The Green Movement’s People Problem

I drafted the original post below months ago, for some reason never published it. This vile piece of excrement got me motivated. WARNING – the video at the link is graphic, showing children and adults being blown up for being opposed to or just apathetic about global warming. If you want to a good idea of just how screwed up the environmentalist movement really is, and how little impact they will have trying to sell their message to developing economies like China, India, Brazil, etc., watch the video. This is what evil looks like.

People who live in the polluted areas of China know it, and any of them will tell you they’d like things to be cleaner, but most also understand this is a trade-off – one kind of green for another. Green technology will fly in these markets as long as it works at a reasonable cost. As I’ve said before, environmentalism as it currently exists in the West is a luxury. When you are dirt poor, you are far less likely to get misty-eyed about dirt.

I cannot do better to close my commentary on this wretched bit of eco-fascist propaganda than quote the great James Taranto quoting the peerless David Burge, aka Iowahawk:

No, this video was made by green supremacists themselves, and with a high degree of technical proficiency. As 10:10 itself observed in a statement (since removed from its website), the video required the efforts of “50+ film professionals and 40+ actors and extras.” Blogger David Burge notes that “somehow, throughout this entire process, not one of the hundreds of people involved seemed to have questioned the wisdom of an advertising message advocating the violent, sudden death of people who disagree with it.”

Now, the original post, drafted way back in January 2010:

This is an excellent piece on how the “green” movement gets it wrong when it targets human beings as the problem.

Key paragraphs:

But the main, fundamental problem facing the movement after Copenhagen–which none of the green factions have yet addressed–is its people problem. The movement needs to break with the deep-seated misanthropy that dominates green politics and has brought it to this woeful state. Its leaders have defined our species as everything from a “cancer” to the “AIDs of the earth.” They wail in horror at the thought that by the year 2050 there will likely be another 2 or 3 billion of these inconvenient bipeds. Leading green figures such as Britain’s Jonathan Porritt, Richard Attenborough and Lester Brown even consider baby-making a grievous carbon crime–especially, notes Australian activist Robert Short, in those “highly consumptive, greenhouse-producing nations.”

Yet a slower population growth–while beneficial for poor, developing countries–can lead to a dismal, geriatric future in already low-birthrate nations like Germany, Italy, Spain, Japan, South Korea and Russia. And although birth rates are dropping in most developing countries, particularly those experiencing rapid economic growth, it will likely be decades before population stops increasing in most of the developing world.

Besides, people in developing countries have much more important things to worry about–such as earning a living and getting ahead. Fighting climate change ranks low on the list of Third World priorities. The sprawling slums of Mumbai need more energy, not less; they want better roads, not fewer. More economic development would produce the money to help clean the now foul water and air, but also provide access to better education, one of the best ways to assure more manageable birth rates.

Instead of looking to make developing countries even more dependent on Western largesse, greens should focus on ways to help improve the day-to-day lives of their people. Rather than prattle on about the coming apocalypse, they could work to replace treeless, dense slums with shaded low-lying clean houses that are easier to heat or cool. Those interested in nature might purchase land and rebuild natural areas. The children of cities like Mumbai should have the opportunity to experience wildlife other than crows, pigeons and rats.
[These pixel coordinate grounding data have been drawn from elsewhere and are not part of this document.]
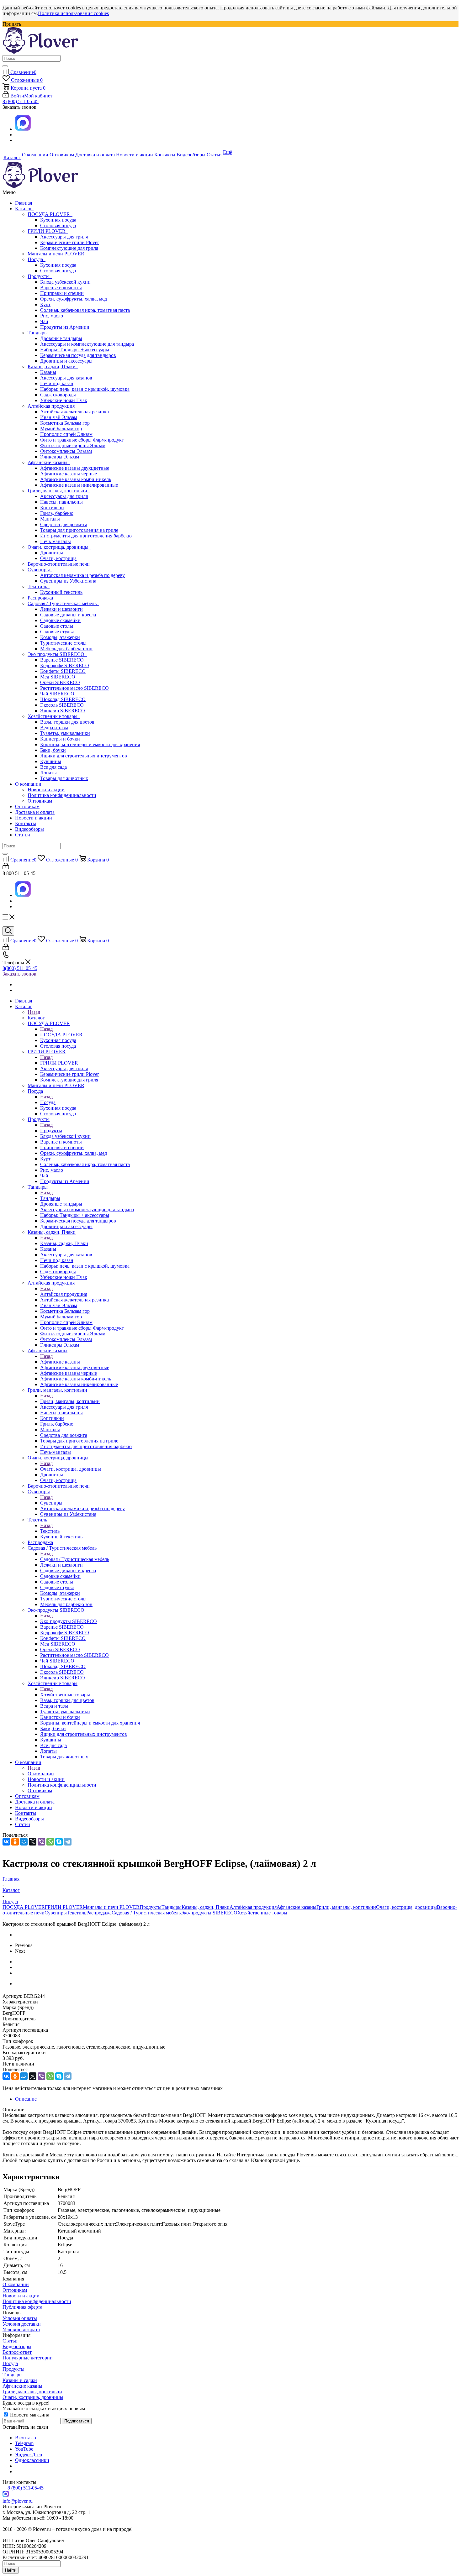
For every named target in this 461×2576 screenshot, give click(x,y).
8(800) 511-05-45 (20, 968)
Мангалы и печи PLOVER (56, 253)
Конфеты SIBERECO (63, 671)
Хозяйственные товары (54, 716)
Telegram (24, 2443)
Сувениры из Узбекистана (68, 581)
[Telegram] (68, 1842)
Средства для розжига (63, 524)
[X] (32, 1842)
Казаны (48, 372)
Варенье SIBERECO (62, 659)
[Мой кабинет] (6, 867)
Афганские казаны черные (68, 473)
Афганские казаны (49, 462)
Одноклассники (32, 2460)
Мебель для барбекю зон (66, 648)
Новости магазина (29, 2414)
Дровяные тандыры (61, 338)
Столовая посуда (58, 225)
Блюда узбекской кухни (65, 282)
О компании (29, 784)
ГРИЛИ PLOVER (48, 231)
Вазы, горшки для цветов (67, 722)
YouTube (24, 2449)
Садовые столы (56, 626)
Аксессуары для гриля (64, 236)
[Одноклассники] (15, 1842)
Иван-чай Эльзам (58, 417)
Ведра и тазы (54, 727)
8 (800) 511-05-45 (21, 101)
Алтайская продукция (52, 406)
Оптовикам (40, 801)
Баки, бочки (53, 750)
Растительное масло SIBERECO (74, 688)
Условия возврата (21, 2329)
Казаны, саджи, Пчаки (53, 366)
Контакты (25, 823)
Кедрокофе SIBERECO (64, 665)
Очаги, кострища (58, 558)
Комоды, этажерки (60, 637)
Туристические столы (63, 643)
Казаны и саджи (20, 2380)
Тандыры (39, 332)
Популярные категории (28, 2357)
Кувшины (50, 761)
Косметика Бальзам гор (65, 423)
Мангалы (50, 518)
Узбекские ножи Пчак (63, 400)
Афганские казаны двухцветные (74, 468)
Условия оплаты (20, 2318)
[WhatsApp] (50, 1842)
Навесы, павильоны (61, 502)
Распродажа (40, 597)
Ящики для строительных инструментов (83, 755)
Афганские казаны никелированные (79, 485)
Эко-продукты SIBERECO (57, 654)
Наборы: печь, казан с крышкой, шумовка (85, 389)
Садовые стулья (57, 631)
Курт (45, 304)
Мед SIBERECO (57, 676)
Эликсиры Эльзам (59, 456)
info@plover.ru (18, 2501)
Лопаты (48, 772)
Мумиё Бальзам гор (61, 428)
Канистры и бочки (60, 738)
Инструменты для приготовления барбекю (86, 535)
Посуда (36, 259)
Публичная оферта (22, 2307)
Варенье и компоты (61, 287)
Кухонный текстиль (61, 592)
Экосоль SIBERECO (62, 705)
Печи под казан (56, 383)
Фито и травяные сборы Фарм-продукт (82, 439)
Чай (44, 321)
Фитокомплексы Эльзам (66, 451)
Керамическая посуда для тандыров (78, 355)
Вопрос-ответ (17, 2352)
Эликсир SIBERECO (62, 710)
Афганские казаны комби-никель (75, 479)
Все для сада (53, 767)
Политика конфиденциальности (62, 795)
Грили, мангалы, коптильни (59, 490)
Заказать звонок (19, 973)
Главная (23, 203)
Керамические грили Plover (69, 242)
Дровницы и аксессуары (66, 361)
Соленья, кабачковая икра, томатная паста (85, 310)
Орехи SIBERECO (60, 682)
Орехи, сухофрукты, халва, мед (73, 298)
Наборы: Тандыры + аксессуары (74, 349)
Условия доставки (22, 2324)
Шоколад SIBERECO (63, 699)
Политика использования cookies (73, 13)
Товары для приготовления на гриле (79, 530)
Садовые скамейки (60, 620)
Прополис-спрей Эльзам (66, 434)
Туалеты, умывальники (65, 733)
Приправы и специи (62, 293)
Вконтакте (26, 2437)
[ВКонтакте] (6, 1842)
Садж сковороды (58, 394)
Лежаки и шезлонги (61, 609)
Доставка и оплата (35, 812)
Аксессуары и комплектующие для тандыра (87, 344)
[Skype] (59, 1842)
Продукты (40, 276)
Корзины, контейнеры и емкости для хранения (90, 744)
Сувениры (40, 569)
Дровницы (51, 552)
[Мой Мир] (24, 1842)
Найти (10, 2570)
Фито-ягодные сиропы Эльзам (72, 445)
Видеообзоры (29, 829)
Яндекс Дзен (28, 2454)
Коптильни (52, 507)
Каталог (24, 208)
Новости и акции (46, 789)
The environmental movement also might as well forget fighting the aspirations of the burgeoning middle class in India, or other developing countries. No developing world politician, whether from democratic India or Brazil or authoritarian China will embrace an agenda that stifles such aspirations. [emphasis added]

My first post when I started this blog was about the passing of Norman Borlaug. Despite developing strains of wheat and rice that fed millions and helped lift millions more out of crushing poverty, some in the “green” movement saw this as a bad thing. Feeding people was a bad thing, as it leads to more people. To those folks, and to the modern “greens” like them, I encourage them to lead by example. Starve yourself to death if you believe in it that strongly. Or if you can arrange to have your surviving relatives recycle the bullet, make it quick for yourself.

But since that’s not going to happen (the world needs them too much, don’t you know), I guess it’s back to ignoring the Luddites and finding technological solutions for the problems we face. Care to make a bet on the Chinese and Indian contributions to said tech solutions?